Jeddah and Riyadh posted occupancy, RevPAR and GOPPAR growth, while Cairo and Sharm El Sheikh continued to struggle during the month. Jeddah saw hotel occupancy and average rate achieve peak levels in November due to the surge in demand from Hajj pilgrims. Hotels in Jeddah reported occupancy of 79.1% and ARR of US$220.51 for the month, up by 1.1 percentage points and 8.3% respectively over November 2010. However, the significant boost in food and beverage revenues during the pilgrimage season have resulted in a 12.6% increase in TrevPAR, while GOPPAR levels climbed by 18.4% during the month to US$137.71 compared to US$116.35 last year.
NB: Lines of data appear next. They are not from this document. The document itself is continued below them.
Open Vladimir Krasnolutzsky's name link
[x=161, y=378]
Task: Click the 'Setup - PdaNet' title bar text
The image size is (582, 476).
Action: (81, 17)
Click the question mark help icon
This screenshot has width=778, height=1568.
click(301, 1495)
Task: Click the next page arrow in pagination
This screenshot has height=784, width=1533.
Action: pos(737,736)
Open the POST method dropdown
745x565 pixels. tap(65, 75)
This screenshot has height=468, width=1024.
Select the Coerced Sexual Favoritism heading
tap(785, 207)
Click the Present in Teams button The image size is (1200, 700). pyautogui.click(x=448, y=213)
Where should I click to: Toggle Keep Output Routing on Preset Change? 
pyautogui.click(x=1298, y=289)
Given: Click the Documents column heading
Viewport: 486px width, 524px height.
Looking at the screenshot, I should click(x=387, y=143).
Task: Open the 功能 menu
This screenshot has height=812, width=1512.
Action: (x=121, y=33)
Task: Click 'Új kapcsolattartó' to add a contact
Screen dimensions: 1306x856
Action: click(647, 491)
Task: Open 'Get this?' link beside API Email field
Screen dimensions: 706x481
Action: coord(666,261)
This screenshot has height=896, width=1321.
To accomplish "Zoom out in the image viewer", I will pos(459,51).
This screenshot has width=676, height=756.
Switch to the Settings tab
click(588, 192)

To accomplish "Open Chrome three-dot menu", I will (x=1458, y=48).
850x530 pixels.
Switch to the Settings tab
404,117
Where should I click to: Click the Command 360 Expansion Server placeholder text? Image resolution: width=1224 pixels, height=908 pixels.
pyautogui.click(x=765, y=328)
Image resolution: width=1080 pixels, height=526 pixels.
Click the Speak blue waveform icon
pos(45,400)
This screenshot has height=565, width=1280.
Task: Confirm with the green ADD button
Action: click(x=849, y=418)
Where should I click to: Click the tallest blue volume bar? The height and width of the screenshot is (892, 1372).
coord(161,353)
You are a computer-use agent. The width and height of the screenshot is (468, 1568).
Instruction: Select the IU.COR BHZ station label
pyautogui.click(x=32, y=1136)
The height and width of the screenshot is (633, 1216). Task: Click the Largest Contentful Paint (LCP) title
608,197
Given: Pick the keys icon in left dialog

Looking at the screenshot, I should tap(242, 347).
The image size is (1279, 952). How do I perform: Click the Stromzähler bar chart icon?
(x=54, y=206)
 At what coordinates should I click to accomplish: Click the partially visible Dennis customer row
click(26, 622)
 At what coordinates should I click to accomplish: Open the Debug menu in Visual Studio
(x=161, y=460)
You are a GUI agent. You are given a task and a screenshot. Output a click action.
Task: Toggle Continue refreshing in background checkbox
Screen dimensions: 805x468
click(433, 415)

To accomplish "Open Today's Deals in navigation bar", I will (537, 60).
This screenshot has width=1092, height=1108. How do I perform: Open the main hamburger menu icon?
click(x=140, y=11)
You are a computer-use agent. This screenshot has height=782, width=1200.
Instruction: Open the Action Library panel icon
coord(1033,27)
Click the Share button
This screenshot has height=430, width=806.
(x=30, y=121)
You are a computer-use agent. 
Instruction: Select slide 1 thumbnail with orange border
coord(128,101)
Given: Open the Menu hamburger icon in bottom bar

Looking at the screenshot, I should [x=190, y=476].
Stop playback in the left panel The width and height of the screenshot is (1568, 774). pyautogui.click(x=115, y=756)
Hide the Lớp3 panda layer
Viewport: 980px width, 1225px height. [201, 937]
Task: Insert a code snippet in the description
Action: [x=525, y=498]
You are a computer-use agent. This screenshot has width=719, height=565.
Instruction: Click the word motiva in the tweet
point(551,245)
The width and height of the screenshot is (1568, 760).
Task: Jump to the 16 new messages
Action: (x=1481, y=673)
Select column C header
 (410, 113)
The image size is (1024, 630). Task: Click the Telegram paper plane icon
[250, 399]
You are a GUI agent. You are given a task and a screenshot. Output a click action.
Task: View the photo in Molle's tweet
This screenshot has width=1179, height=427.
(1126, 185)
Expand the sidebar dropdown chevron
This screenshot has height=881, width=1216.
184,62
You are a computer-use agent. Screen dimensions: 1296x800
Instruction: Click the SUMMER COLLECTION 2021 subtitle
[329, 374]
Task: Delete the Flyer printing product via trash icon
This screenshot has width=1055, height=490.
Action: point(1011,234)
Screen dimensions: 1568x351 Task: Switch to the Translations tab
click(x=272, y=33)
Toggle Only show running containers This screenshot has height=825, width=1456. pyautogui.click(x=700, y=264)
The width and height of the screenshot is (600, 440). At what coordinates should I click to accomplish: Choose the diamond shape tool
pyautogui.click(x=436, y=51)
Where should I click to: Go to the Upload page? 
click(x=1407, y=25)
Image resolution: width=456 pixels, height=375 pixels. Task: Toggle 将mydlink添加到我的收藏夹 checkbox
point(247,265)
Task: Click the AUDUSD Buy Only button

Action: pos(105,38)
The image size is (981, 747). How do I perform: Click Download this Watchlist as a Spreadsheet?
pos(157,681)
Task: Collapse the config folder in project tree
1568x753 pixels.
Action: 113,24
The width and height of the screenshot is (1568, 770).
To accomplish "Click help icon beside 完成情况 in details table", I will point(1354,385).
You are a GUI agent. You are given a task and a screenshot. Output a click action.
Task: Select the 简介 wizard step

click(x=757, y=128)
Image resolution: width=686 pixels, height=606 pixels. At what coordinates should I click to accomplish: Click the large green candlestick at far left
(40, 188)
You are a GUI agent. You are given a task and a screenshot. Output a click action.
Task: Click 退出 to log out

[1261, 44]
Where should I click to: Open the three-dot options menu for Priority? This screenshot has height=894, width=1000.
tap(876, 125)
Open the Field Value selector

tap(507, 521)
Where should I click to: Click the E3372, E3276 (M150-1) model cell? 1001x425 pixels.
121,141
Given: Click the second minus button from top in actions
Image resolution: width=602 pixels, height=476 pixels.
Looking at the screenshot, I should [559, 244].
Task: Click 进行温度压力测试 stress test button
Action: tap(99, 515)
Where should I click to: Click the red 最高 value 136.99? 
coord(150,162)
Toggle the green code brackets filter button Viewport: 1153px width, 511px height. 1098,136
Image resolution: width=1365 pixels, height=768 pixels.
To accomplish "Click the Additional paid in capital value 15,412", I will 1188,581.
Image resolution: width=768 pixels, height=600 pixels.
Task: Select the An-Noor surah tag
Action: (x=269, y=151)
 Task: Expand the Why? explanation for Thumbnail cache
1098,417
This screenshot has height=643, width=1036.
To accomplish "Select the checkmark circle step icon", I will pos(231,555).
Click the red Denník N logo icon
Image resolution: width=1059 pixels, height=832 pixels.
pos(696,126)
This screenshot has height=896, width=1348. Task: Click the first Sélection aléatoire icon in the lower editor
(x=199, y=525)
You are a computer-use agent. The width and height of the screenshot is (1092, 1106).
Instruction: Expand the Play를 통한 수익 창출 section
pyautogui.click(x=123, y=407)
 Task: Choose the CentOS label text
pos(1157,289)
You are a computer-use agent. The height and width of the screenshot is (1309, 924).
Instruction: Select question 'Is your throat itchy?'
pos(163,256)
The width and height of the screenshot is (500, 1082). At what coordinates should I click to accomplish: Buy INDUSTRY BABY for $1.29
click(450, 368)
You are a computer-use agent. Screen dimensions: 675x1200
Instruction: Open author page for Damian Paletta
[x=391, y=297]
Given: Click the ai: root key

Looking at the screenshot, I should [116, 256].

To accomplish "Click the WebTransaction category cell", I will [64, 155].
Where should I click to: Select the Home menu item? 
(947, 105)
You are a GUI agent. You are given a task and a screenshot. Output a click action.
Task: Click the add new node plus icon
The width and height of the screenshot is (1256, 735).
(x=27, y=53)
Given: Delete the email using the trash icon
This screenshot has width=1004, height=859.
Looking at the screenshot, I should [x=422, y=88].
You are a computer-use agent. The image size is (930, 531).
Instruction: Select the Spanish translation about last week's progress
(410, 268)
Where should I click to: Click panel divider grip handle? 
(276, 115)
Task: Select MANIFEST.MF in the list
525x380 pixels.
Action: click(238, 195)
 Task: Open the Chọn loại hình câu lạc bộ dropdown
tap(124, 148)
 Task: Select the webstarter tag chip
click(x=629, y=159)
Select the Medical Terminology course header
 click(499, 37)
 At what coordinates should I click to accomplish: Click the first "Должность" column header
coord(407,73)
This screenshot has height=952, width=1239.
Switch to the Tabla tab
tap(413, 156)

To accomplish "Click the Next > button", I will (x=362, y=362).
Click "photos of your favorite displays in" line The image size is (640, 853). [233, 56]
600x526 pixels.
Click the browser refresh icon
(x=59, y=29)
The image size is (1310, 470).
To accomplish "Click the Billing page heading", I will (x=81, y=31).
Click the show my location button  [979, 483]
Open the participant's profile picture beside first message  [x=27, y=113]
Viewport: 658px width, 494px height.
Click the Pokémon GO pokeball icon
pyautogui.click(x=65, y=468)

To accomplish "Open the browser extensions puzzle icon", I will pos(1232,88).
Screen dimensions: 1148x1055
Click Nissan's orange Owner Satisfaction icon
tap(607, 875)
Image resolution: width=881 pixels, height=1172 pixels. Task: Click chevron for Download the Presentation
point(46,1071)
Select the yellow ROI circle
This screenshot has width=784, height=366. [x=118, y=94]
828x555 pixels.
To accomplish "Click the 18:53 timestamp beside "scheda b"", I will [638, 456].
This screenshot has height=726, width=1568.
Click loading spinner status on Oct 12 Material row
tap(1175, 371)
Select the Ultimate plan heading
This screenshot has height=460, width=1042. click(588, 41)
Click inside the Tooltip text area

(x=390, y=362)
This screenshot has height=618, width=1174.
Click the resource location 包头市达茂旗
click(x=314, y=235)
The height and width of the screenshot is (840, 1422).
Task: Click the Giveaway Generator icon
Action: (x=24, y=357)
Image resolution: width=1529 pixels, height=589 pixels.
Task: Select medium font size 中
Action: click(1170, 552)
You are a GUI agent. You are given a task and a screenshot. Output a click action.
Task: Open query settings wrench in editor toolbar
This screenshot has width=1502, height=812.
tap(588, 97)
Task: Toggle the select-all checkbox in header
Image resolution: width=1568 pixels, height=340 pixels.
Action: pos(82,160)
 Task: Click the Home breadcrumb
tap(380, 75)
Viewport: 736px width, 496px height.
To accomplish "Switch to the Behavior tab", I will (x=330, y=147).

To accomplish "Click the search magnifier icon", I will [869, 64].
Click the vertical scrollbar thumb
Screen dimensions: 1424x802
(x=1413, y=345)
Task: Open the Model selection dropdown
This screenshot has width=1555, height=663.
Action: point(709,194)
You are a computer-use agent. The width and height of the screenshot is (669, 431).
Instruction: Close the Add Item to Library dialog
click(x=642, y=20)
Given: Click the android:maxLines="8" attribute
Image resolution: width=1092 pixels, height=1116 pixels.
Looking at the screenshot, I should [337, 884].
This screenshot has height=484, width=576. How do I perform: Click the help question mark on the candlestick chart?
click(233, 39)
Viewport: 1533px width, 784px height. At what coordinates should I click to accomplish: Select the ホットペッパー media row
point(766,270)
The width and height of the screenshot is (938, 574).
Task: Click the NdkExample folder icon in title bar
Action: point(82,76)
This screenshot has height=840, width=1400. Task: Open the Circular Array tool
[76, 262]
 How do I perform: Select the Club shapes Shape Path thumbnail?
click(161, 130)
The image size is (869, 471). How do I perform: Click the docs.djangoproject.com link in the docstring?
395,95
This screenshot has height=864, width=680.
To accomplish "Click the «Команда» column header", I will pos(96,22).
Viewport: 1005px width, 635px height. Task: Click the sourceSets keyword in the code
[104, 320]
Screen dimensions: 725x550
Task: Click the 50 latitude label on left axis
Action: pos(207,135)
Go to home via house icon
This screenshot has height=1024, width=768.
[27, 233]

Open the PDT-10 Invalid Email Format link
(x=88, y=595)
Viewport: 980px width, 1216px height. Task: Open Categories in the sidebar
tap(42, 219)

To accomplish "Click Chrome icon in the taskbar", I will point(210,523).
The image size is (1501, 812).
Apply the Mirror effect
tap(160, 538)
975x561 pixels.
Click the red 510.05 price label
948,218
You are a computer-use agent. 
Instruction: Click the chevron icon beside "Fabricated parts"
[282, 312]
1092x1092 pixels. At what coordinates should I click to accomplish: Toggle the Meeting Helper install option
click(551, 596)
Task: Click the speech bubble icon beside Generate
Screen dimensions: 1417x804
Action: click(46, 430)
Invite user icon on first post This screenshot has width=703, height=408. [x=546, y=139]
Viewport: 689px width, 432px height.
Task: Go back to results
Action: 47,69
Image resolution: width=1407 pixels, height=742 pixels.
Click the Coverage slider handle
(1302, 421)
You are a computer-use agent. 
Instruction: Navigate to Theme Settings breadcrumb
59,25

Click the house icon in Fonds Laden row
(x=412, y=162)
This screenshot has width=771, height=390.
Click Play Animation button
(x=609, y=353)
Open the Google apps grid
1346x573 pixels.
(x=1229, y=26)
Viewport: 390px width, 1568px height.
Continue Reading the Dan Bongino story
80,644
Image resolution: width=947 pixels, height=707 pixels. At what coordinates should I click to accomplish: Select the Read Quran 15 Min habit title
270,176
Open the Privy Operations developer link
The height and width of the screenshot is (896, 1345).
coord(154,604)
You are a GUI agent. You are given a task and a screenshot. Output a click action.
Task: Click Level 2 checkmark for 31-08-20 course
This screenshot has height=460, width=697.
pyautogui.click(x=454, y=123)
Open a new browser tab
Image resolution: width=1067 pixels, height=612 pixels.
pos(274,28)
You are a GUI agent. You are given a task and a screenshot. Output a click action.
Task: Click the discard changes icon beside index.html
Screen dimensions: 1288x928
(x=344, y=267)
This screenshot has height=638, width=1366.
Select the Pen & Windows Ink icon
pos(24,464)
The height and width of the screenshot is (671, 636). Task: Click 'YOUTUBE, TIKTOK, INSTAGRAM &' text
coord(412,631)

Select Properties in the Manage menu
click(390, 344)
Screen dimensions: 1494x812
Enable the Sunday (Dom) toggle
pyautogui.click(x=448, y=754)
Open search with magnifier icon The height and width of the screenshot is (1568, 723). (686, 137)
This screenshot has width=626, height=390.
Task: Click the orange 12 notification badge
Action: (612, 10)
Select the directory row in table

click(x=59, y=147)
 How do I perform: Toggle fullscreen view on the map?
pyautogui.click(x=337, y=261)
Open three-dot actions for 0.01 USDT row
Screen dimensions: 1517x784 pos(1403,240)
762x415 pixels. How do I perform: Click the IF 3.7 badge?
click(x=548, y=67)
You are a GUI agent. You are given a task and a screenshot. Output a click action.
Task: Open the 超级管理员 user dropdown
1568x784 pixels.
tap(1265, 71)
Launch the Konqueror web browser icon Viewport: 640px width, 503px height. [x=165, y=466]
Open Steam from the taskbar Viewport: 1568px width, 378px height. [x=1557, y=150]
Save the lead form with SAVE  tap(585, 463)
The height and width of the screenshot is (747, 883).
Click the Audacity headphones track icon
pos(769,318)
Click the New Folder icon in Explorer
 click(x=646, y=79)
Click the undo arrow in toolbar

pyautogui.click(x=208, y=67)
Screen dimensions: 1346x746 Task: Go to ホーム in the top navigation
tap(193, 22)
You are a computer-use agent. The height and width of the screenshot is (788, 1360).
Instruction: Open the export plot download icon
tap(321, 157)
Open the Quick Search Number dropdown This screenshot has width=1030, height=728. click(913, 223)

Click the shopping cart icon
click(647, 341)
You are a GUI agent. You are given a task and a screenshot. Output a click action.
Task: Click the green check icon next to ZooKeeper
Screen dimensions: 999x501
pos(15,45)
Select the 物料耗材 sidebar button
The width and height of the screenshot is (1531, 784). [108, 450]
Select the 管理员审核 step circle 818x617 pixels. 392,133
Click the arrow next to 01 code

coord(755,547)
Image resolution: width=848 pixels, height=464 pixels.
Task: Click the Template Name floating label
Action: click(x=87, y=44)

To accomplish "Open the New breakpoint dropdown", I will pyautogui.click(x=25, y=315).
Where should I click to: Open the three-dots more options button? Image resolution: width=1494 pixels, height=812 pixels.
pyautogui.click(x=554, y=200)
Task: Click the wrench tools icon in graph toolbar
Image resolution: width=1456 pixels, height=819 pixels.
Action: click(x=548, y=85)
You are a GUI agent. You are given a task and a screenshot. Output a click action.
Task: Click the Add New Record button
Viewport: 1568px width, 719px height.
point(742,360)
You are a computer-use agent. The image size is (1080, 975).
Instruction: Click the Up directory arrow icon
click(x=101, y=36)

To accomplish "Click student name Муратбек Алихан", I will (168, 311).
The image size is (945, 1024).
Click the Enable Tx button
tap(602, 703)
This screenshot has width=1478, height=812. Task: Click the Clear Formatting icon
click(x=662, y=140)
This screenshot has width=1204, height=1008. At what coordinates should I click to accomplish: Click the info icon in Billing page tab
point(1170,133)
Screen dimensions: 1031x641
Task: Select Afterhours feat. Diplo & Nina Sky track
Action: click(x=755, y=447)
Riyadh saw a relatively quite month with hotels reporting occupancy of 52.2% and ARR of US$258.77. Although the city-wide ARR dropped by 2.6% during the month, which saw the city lose its rate leadership to Dubai, the positive movement in occupancy and TrevPAR resulted in a 4.7% growth in profits during the month when compared to the previous year.

Hotels in Cairo reported occupancy of 40.8% which was 41.3 percentage points below the same period last year, and ARR of US$120.80, which was 1.3% better than the previous year. RevPAR and GOPPAR saw a decline of 49.7% and 58.4% respectively during the same period.

Sharm El Sheikh, on the other hand, continued to see recovery in occupancy and rates to 72.2% and US$55.52, although these figures are still trailing last year by 21.3 percentage points and 22% respectively. Profits levels stood at US$31.61, 51.9% below the same period last year.